Le choix de cette option est irrévocable. Toutefois, si l’héritier découvre tardivement une dette importante, il peut demander au tribunal d’en être déchargé en tout ou partie s’il démontre :

  • qu'il avait des motifs légitimes d'en ignorer l’existence au moment de l'acceptation ;
  • que l'acquittement de cette dette porterait gravement atteinte à son patrimoine personnel (article 786 du Code civil).

L’acceptation à concurrence de l'actif net

En acceptant la succession à concurrence de l'actif net, l’héritier n'est tenu de payer les dettes que jusqu’à concurrence de la valeur des biens composant l’actif successoral (article 791 du Code civil). Cette option lui permet de protéger ses biens personnels en évitant de les confondre avec ceux de la succession.

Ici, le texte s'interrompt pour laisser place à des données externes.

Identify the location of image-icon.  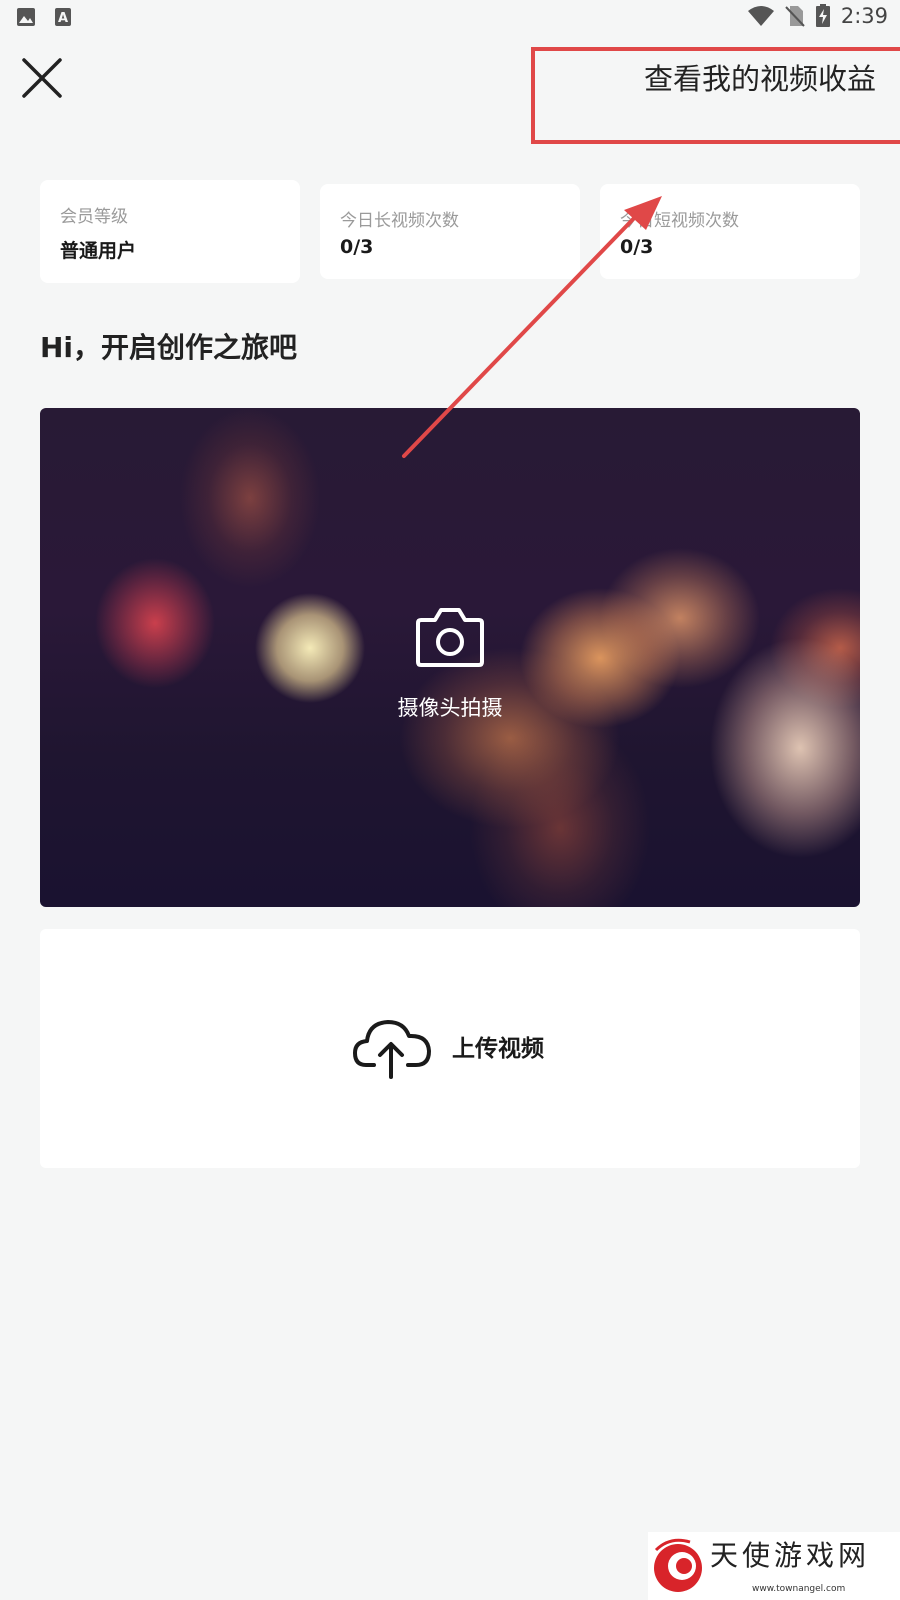
(26, 17).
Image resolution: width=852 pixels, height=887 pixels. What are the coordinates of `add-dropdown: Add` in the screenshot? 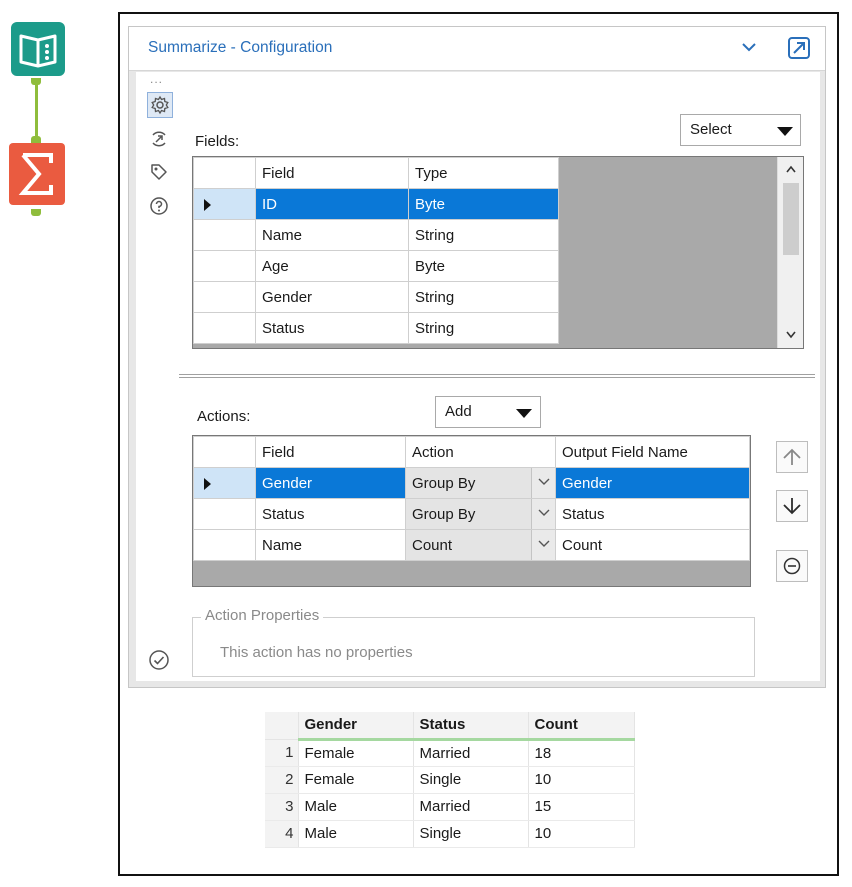 It's located at (488, 412).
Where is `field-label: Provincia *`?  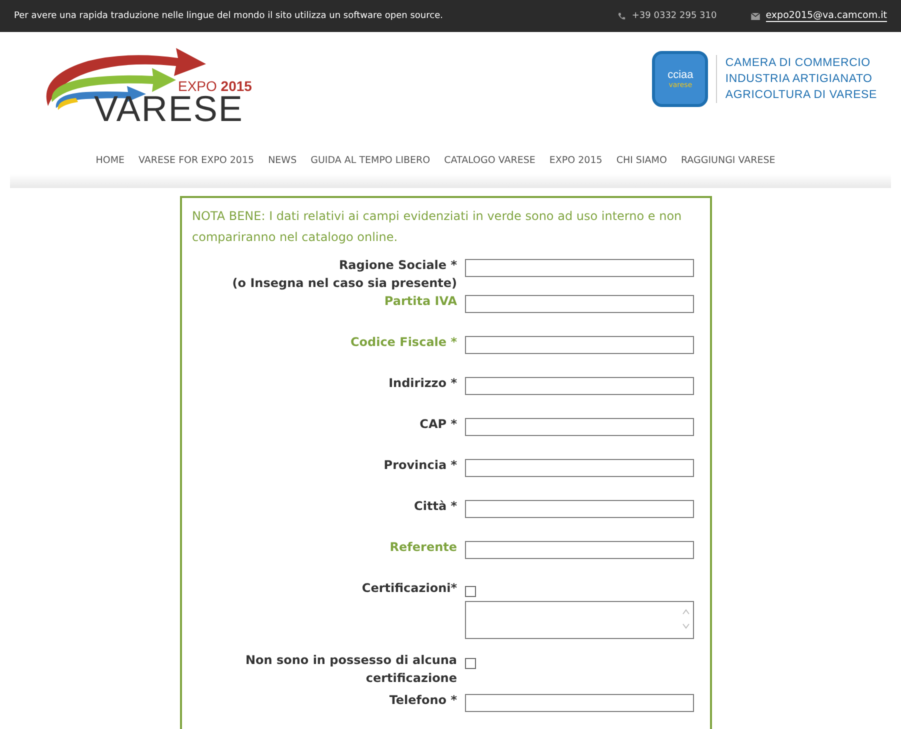 field-label: Provincia * is located at coordinates (420, 466).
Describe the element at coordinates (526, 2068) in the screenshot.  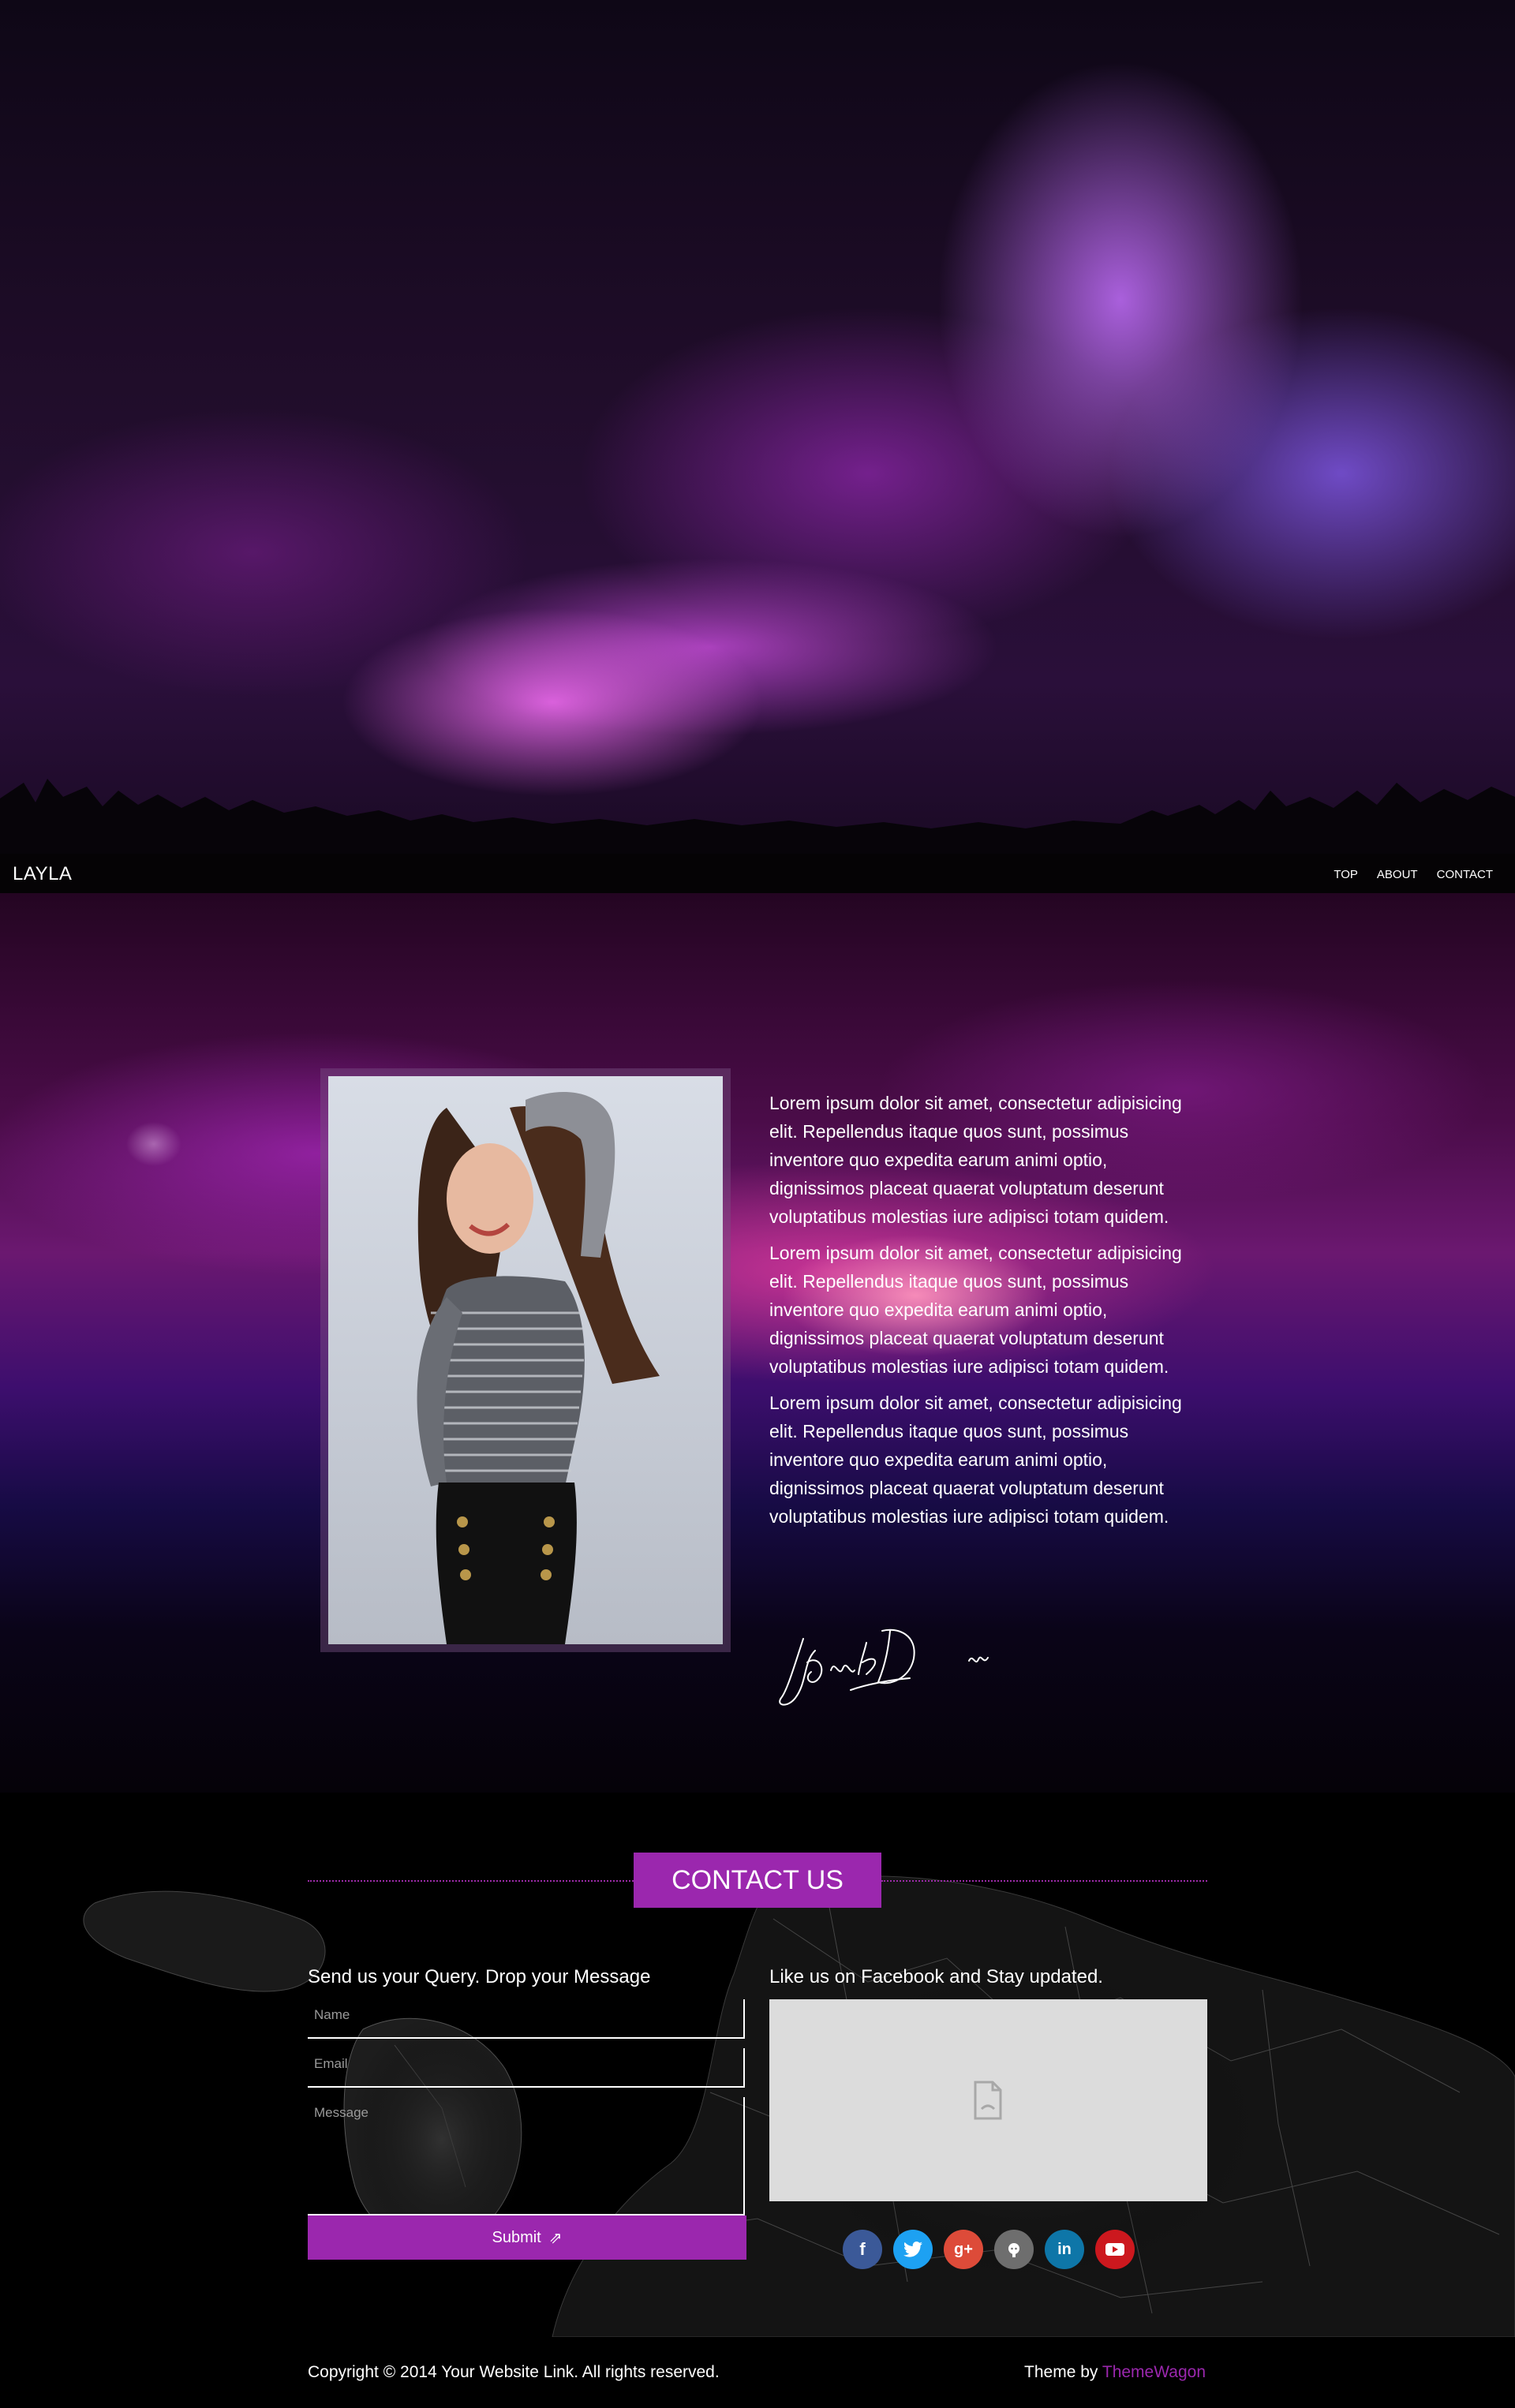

L’héritier qui choisit cette option ne peut plus renoncer à la succession. En revanche, il peut revenir sur son choix en l’acceptant purement et simplement tant que la prescription du droit d'accepter n'est pas acquise contre lui (article 801 du Code civil).

La renonciation

En renonçant à la succession, l’héritier ne reçoit aucun bien et n’est pas tenu de payer les dettes du défunt (article 805 du Code civil). S’il est ascendant ou descendant, il participe aux frais funéraires à proportion de ses moyens (article 806 du Code civil).

L'héritier peut révoquer sa renonciation et décider d’accepter purement et simplement la succession dans le délai de 10 ans suivant son ouverture, si elle n’a pas été acceptée par un autre héritier ou par l’État (article 807 du Code civil).